Above: Gov. Chris Christie rips into New Jersey 101.5 host Bill Spadea for his opposition to a plan to raise the gas tax. Lawmakers now say they'll OK a different plan Christie rejected — without his approval.

It appears leading Democratic lawmakers are returning to Plan A for the Transportation Trust Fund: Pass a gas-tax increase despite the opposition of Gov. Chris Christie.

Senate President Stephen Sweeney and Assembly Speaker Vincent Prieto on Friday morning announced they had reached agreement on a series of tax cuts to enact along with a 23-cent a gallon hike in the gas tax. A Senate committee will vote on it next week.

The blueprint was announced one day after Christie finally conveyed a counteroffer to a plan Sweeney brought to him last week, which the governor dismissed as ridiculous. The details of Christie's latest offer haven't been revealed, but lawmakers are going in another direction.

In the announcement, Prieto says "efforts to negotiate a compromise with the governor (are) stalled."

The tax-cut side of the package includes features familiar to an earlier bipartisan agreement — phasing out the estate tax, excluding more retirement income from taxes and boosting a tax credit for the working poor.

It also includes two additional cuts. One is an annual income tax deduction on up to $500 in state gas taxes paid by motorists with incomes up to $100,000. The other is a $3,000 personal exemption on state income taxes for New Jersey veterans honorably discharged from active service in the military, including the National Guard.

Christie's press secretary, Brian Murray, didn't reject the proposal immediately but noted the governor didn't receive anything directly from the lawmakers about it, only the "vague generalities" from a press release.

“The Senate president and the Assembly speaker must be more interested in publicly pretending that they have accomplished something on TTF before they go off to the Democratic convention rather than actually accomplishing something," Murray said.

Murray said Christie will review the specifics if he gets them. "Only then can he determine if their plan to fund the TTF with an increased gas tax offers tax fairness to the people of New Jersey in the form of significant broad-based tax relief.”

The tax-cut side of plan no longer includes an element that had been advocated by Senate Republicans such as Minority Leader Thomas Kean Jr., R-Union: a tax deduction for giving to New Jersey charities.
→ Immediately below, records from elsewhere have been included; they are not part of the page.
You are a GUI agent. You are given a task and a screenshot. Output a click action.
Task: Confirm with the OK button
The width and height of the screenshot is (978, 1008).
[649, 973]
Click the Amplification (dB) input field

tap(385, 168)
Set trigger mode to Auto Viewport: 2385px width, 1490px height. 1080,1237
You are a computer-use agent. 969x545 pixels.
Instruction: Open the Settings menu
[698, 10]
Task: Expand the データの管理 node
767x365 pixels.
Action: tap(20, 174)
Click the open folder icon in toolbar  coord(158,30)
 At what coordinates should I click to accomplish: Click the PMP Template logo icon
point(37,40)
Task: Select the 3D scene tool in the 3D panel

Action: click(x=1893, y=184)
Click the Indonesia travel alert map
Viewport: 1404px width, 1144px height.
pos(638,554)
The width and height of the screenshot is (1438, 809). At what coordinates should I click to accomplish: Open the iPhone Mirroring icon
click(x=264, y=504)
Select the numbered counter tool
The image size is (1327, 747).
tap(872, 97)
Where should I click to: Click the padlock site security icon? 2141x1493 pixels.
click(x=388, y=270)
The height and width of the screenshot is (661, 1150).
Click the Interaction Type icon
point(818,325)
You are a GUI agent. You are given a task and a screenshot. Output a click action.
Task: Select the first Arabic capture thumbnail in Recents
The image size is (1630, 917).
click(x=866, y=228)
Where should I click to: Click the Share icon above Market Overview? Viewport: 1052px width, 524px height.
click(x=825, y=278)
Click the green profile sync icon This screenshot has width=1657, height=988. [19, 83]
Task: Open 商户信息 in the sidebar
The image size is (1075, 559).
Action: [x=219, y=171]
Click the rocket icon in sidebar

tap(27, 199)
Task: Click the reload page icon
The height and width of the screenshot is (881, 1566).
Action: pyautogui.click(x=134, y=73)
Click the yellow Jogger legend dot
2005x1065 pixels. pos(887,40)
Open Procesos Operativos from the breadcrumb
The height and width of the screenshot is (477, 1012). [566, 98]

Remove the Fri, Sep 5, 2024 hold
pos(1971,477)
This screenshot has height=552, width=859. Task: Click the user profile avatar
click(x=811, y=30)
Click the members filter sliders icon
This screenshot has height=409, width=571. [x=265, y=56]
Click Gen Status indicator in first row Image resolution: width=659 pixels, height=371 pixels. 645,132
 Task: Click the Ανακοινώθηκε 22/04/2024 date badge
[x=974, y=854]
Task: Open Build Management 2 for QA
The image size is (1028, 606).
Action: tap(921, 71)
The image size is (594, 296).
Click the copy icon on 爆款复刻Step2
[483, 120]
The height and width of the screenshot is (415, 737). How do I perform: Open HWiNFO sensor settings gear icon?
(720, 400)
Over the last few months, many New Jersey 101.5 hosts have railed against any version of the gas tax increase — in particular morning show host Bill Spadea, who frequently urged residents to call lawmakers and put a halt to the plans.

He repeated that call Friday, urging residents to call four lawmakers and voice opposition to the tax.

(On all matters, New Jersey 101.5 hosts are each encouraged to express their own opinions, which often disagree with one another, and don't necessarily represent the station overall.)

Sweeney said the Senate Budget & Appropriations Committee will meet next week to consider the plan. Democrats are convening next week in Philadelphia for the Democratic National Convention, which ends Thursday. The Senate has added committee meetings to its calendar for Friday, July 29.

That would put the plan in place to be approved by the full Senate on Aug. 1, sending it back to the Assembly, where Democrats may have the votes to pass the bill with at least 41 votes — though couldn't get a super-majority of 54 votes, which would be needed to overcome an expected veto from Christie, without Republican support.

The Senate was prepared to act on the original package, without the gas-tax deduction and veterans exemption, in late June, but Christie struck a last-minute deal with the Assembly to instead pair a 1 percentage point cut in the sales tax with the gas-tax hike.

The Assembly passed the bill but Sweeney refused, saying the state budget can't afford what would eventually amount to a $2 billion a year reduction in state tax collections.

Lawmakers estimate the tax savings under the new plan -- or seen another way, the cost to the state budget -- is around $900 million. They also think the estate tax and retirement income provisions would help tax collections by discouraging people from moving out of New Jersey, though they don't project a specific financial impact of those moves.

The new provisions for gas taxes and veterans' income amount to around $43 million in savings for taxpayers.

The gas-tax hike would cost motorists $1.2 billion a year. It would also allow the state to stop diverting around $350 million a year from the general fund into the Transportation Trust Fund to help cover its payments on $16 billion in debt.

The gas-tax proposal no longer includes a proposed 7 percent tax on jet fuel. Airline industry officials had fought that proposal, saying it would make the state noncompetitive and would be illegal because all such tax revenues must to go to airport projects.